Work instruction: Look through the records below, and whenever a line contains "named", copy it.

Records from a collection:
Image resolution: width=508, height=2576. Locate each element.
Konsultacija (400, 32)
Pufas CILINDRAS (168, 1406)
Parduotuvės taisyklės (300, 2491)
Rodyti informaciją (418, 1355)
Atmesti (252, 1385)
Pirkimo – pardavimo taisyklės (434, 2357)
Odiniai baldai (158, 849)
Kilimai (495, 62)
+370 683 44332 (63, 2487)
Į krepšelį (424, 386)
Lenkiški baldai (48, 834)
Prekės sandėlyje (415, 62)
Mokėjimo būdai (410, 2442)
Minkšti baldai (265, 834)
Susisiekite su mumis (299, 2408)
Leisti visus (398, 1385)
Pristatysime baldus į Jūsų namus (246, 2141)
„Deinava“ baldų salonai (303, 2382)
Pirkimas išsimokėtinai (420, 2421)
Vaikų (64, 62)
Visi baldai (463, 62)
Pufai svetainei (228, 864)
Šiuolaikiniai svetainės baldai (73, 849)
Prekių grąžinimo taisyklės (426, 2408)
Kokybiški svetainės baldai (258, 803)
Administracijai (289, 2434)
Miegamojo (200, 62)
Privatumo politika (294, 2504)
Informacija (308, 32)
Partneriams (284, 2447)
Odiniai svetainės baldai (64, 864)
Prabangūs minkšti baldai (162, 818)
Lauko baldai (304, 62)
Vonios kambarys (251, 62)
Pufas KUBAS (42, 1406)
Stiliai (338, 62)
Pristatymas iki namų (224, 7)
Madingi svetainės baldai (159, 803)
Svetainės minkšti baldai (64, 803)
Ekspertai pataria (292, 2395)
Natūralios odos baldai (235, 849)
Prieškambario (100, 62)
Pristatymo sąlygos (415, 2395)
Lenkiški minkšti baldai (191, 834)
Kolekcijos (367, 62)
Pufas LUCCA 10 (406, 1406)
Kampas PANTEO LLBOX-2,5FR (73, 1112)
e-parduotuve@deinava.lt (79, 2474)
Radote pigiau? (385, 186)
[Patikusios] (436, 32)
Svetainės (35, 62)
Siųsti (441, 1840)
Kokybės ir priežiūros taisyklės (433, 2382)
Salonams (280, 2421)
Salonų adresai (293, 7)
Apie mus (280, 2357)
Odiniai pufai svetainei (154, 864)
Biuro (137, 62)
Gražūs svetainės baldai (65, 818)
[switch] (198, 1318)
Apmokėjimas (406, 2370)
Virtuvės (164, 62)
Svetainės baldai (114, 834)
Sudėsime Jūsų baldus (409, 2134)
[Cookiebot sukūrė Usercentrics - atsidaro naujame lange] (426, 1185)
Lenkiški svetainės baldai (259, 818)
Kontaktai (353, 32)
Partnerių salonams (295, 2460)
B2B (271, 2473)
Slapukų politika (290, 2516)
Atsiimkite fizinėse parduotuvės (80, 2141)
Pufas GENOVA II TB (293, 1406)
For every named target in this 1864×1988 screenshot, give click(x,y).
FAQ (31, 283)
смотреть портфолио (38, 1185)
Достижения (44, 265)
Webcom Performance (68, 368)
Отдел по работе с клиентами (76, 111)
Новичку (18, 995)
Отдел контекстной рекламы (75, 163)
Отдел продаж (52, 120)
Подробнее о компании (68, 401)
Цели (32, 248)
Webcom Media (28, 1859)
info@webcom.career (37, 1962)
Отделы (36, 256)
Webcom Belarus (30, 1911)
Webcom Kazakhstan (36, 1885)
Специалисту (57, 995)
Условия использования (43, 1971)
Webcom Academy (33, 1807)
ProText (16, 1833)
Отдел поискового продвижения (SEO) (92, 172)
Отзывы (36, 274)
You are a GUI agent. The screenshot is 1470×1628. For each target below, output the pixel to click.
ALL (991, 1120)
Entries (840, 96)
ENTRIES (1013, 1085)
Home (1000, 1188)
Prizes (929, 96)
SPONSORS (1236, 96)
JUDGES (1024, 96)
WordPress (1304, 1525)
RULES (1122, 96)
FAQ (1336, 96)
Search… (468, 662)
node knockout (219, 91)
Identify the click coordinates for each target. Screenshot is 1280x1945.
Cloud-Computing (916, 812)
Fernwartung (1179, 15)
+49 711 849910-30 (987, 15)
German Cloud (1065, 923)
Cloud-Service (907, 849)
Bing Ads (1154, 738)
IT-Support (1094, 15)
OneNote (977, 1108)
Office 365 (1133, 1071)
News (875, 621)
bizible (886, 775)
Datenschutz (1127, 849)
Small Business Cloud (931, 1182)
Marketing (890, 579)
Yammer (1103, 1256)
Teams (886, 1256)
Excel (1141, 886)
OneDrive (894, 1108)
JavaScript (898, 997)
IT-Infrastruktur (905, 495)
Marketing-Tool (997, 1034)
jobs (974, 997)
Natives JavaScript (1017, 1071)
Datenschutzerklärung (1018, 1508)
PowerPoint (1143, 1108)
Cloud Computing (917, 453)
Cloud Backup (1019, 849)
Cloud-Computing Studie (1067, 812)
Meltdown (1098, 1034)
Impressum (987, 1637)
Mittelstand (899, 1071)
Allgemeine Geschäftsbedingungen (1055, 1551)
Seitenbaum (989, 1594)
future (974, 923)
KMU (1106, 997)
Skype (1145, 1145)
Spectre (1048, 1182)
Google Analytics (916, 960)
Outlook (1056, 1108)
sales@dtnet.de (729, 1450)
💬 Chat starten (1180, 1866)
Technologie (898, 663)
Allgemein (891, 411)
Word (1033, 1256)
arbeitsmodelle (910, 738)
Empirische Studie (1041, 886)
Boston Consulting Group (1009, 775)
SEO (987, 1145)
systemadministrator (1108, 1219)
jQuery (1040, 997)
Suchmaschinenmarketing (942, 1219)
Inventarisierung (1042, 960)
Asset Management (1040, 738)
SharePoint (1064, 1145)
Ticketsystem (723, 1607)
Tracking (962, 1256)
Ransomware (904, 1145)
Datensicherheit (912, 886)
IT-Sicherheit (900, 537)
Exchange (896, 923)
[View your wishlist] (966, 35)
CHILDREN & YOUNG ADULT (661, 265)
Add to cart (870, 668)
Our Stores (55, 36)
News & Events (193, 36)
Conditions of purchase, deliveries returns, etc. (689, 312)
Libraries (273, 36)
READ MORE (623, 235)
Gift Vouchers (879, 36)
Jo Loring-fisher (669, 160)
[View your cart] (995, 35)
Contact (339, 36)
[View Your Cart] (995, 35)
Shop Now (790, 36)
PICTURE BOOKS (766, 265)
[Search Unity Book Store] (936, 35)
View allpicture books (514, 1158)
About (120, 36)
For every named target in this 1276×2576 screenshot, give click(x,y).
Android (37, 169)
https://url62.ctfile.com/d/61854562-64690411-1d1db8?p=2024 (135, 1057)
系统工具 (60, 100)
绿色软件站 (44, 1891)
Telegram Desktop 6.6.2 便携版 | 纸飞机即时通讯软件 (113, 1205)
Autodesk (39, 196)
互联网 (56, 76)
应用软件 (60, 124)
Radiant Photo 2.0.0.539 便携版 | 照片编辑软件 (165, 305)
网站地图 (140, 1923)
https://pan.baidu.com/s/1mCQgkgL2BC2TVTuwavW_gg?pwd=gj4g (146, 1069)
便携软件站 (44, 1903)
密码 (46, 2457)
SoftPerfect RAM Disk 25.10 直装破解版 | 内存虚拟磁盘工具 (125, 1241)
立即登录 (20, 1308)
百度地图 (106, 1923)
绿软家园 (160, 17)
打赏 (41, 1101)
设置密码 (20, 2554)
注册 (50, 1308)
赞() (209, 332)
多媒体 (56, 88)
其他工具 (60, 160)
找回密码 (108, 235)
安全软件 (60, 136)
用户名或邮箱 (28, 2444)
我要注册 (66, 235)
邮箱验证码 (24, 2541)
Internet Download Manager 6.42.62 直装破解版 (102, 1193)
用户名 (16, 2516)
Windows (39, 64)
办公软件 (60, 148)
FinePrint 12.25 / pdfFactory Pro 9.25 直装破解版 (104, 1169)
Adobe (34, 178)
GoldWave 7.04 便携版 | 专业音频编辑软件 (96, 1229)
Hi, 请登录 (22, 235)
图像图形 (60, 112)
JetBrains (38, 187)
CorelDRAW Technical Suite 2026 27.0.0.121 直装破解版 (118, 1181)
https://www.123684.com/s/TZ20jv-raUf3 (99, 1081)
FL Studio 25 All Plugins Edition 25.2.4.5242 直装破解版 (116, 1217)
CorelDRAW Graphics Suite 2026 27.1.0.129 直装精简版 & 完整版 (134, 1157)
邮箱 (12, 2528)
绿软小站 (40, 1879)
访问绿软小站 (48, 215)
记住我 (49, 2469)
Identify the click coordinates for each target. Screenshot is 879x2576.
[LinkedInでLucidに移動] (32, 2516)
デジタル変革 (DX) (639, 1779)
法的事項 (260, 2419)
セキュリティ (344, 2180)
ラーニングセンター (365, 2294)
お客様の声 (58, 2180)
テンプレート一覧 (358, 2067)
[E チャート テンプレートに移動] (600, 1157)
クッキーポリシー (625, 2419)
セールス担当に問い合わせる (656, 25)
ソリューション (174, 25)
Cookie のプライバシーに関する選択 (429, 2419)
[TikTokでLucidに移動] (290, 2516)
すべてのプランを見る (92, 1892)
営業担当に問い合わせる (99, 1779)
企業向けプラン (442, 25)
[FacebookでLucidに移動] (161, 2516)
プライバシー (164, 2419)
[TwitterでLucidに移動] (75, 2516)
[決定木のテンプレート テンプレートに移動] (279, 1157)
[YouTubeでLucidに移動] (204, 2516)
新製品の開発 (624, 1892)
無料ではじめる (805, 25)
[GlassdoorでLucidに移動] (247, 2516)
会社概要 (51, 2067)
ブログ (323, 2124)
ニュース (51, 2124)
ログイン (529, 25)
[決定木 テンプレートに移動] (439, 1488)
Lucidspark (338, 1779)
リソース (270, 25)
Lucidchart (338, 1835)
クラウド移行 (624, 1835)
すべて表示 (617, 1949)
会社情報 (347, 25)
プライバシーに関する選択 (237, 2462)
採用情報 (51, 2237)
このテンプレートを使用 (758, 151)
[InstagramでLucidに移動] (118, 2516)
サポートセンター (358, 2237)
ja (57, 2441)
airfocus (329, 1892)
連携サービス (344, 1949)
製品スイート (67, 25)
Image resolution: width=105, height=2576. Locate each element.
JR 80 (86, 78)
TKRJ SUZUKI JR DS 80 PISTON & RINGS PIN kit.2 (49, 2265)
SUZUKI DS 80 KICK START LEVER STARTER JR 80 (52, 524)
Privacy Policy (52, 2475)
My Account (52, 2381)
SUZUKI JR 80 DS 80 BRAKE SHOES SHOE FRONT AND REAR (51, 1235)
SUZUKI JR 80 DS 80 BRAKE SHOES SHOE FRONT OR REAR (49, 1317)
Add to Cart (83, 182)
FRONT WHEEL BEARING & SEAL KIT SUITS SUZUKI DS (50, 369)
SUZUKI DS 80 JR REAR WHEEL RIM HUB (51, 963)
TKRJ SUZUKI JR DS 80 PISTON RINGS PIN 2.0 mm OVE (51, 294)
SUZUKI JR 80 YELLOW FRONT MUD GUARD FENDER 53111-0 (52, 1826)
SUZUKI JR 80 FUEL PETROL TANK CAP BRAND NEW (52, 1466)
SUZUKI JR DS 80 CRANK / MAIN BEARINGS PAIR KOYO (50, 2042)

Result of the exercise:
For every named target in this 1864×1988 screenshot, give click(x,y).
For every named target in this 1276×2576 screenshot, give click(x,y).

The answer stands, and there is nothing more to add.